# PROBLEM STATEMENT:
Copy the rows below verbatim, from the line with "The height and" through the last row, including both ends. Leave the pictures out of your copy.

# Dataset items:

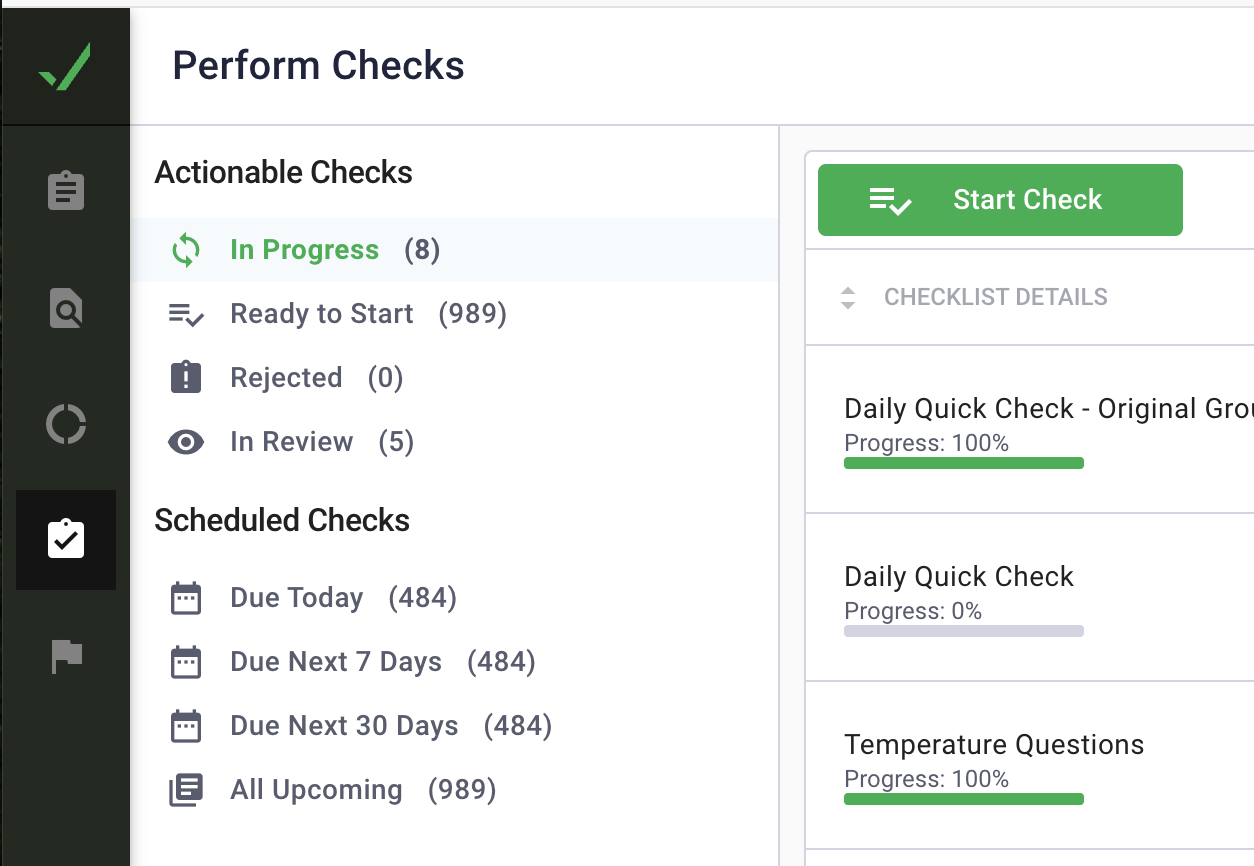Show Ready to Start checks
The width and height of the screenshot is (1254, 866).
tap(321, 314)
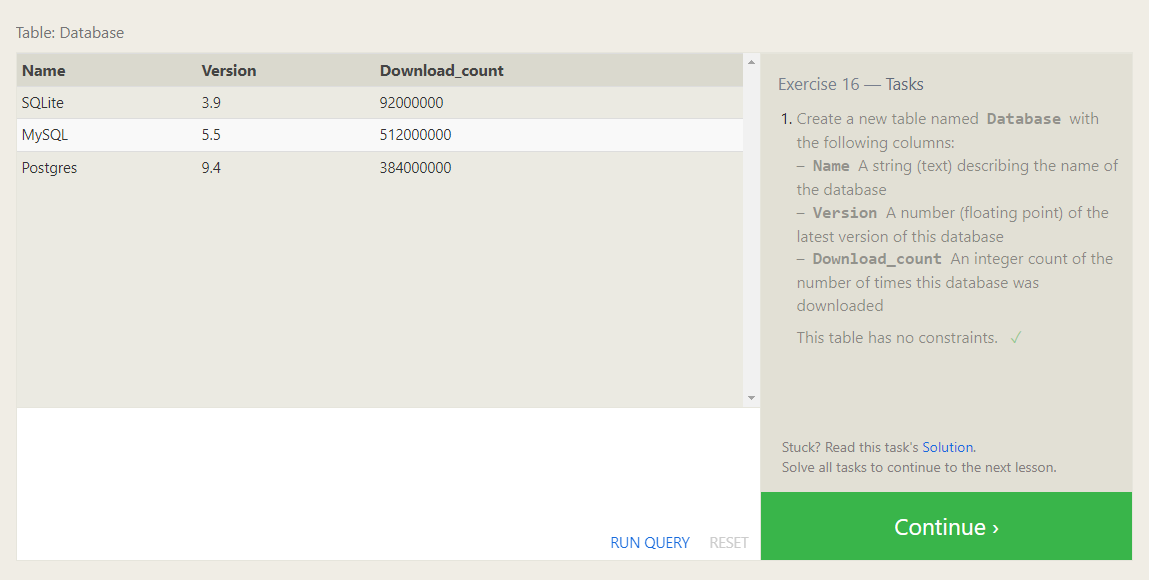Click the green checkmark beside the task

point(1015,338)
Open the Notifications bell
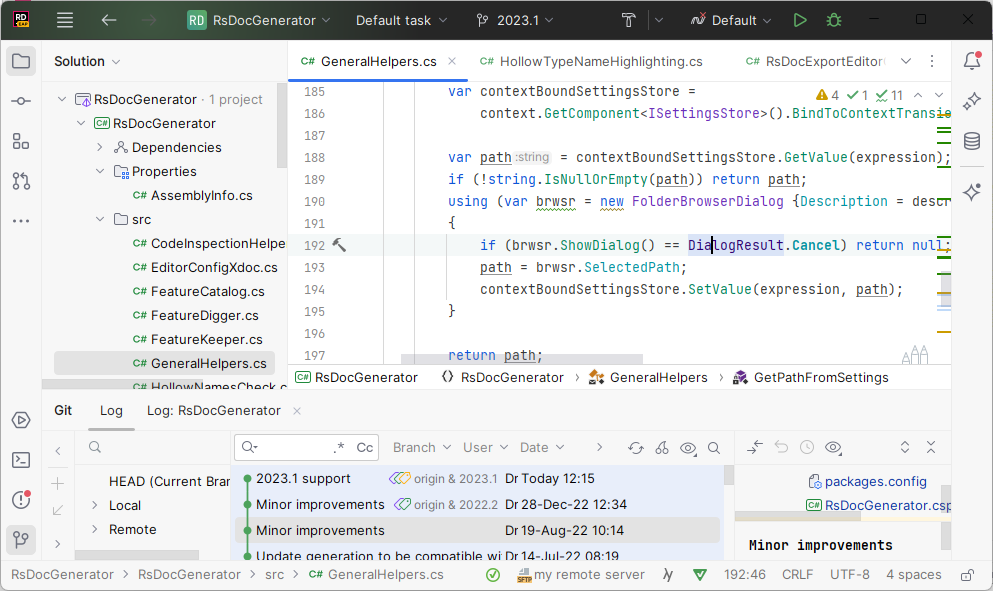This screenshot has width=993, height=591. tap(970, 60)
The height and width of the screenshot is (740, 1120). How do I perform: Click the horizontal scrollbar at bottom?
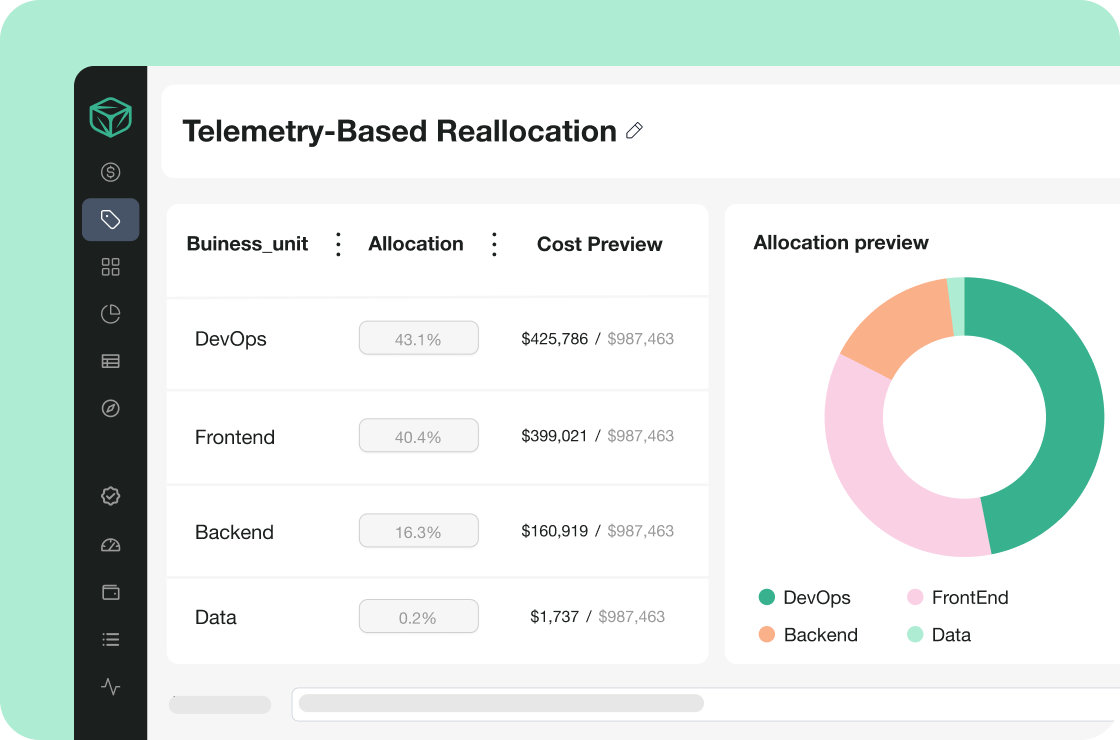(501, 703)
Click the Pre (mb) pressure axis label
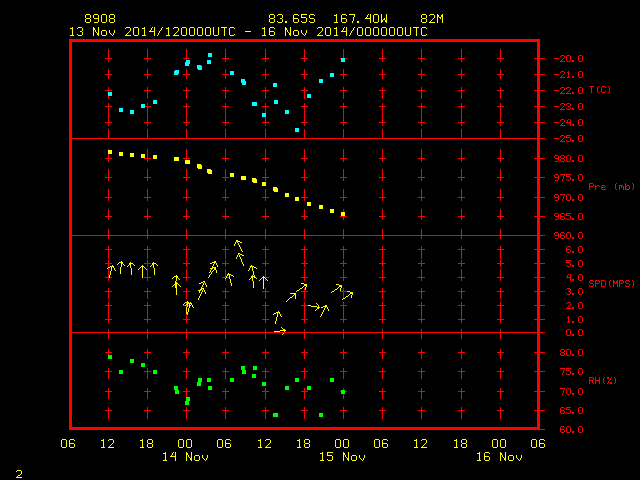The width and height of the screenshot is (640, 480). (611, 187)
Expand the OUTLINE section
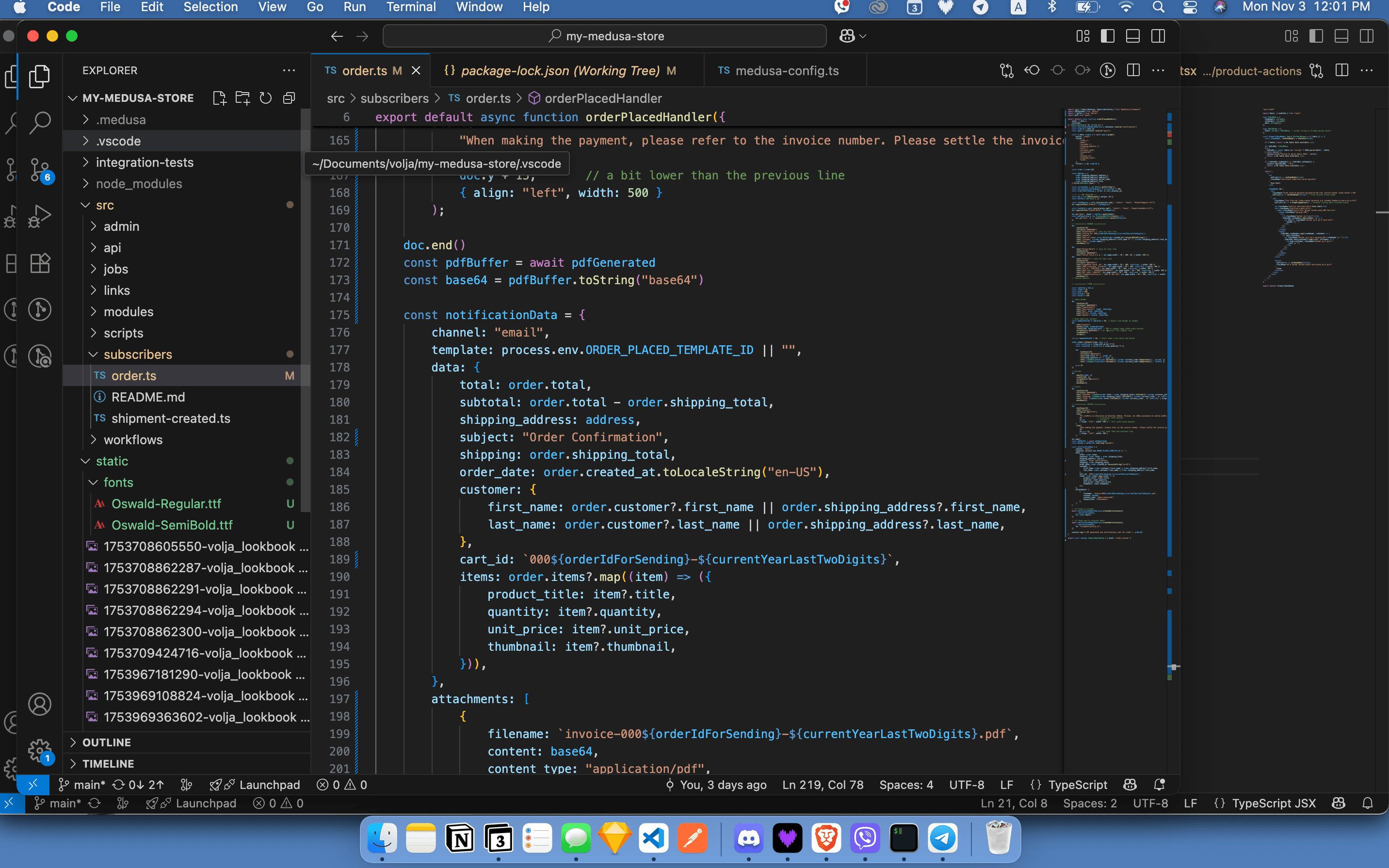Screen dimensions: 1389x868 coord(106,742)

# ANSWER:
The height and width of the screenshot is (740, 1120). How do I perform: Click the horizontal scrollbar at bottom?
(501, 703)
Click the Pre (mb) pressure axis label
The width and height of the screenshot is (640, 480). (611, 187)
Expand the OUTLINE section
Screen dimensions: 1389x868 coord(106,742)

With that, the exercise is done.